Tracey Emin, the well-known British artist, is recovering from major surgery for cancer and is about to have an exhibition at the Royal Academy. She is quoted in the Guardian newspaper as saying, “I don’t want children, I don’t want all the things that you might subconsciously crave when you are young. I just want love. And as much love as I can possibly have. I want to be smothered in it, I want to be devoured by it. And I think that is OK.”
She has always been brutally honest about her feelings. The desire to be loved, to know love is a most basic need in all of us. For Tracey and for us, what gives us the greatest happiness is to know and experience deep, sincere unconditional love. We look for that love in different people and in different place and among different activities.
In the gospel today, Jesus gives us eight descriptions of true happiness. The Greek word “marcarius” means happy. Jesus is giving us the way of love. This way is to be holy, to be a saint. A saint is a person who is being the person God created them to be. We are called to follow God’s will for us and the will of God is to love. So, the whole of my life is to be attuned to the path of love. “To love is to will the good of the other” as Bishop Robert Barron often reminds us. The word the scriptures use when talking about God’s love is “hesed” or mercy. The challenge for us is to make the whole of my life about “hesed”, about being filled with tender mercy.

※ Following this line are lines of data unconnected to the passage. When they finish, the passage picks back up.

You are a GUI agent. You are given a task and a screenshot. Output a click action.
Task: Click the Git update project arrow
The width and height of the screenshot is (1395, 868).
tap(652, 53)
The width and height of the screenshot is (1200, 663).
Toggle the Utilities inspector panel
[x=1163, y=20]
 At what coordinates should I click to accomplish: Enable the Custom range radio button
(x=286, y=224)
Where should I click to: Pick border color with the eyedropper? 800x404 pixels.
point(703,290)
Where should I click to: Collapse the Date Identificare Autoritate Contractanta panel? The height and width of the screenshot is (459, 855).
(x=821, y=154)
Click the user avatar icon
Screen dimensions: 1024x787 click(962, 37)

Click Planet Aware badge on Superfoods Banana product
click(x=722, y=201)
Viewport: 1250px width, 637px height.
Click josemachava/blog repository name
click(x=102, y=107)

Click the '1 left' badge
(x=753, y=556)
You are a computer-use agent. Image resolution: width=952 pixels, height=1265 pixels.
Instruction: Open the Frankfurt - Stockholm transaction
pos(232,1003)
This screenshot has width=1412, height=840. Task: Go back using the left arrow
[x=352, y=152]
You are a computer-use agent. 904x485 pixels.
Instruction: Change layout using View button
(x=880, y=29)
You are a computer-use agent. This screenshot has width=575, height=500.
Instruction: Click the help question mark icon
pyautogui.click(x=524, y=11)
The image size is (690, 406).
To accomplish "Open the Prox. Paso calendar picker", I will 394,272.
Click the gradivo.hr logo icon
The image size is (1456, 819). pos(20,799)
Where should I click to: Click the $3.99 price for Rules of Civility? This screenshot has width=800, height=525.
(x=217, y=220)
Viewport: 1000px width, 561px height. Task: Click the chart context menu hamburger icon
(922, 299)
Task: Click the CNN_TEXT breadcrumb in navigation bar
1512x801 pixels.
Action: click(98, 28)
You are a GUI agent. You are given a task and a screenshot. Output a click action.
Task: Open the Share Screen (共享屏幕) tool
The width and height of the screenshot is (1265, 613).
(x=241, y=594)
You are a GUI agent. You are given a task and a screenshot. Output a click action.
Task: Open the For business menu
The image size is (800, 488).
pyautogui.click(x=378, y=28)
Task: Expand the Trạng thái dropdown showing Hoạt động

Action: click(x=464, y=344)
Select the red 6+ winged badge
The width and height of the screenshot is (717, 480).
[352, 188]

This feast of All Saints is the day we remember all those ordinary people who are not on the Church’s calendar and who don’t have St before their name but who have lived a life of holiness or tender mercy. I can think of one or two people in my own life who have definitely been examples of saintly living. They are saints not by the hours they spend on their knees, even though they are people of prayer, but by the way they have lived the beatitudes. Their lives have been focused on one thing, doing what God wants and following his path of love. They are not addicted to honour, power, or preoccupied by wealth. Eventually our search for love will bring us to discover what gives us real happiness, which will be only fully experienced in the fullness of time, when we shall see God face to face.
Here is a Psalm we aspiring saints can all say.
“What can bring us happiness?” many say.
Lift up the light of your face on us, O Lord.
You have put into my heart a greater joy
than they have from abundance of corn and new wine.
I will lie down in peace and sleep comes at once
for you alone, Lord, make me dwell in safety.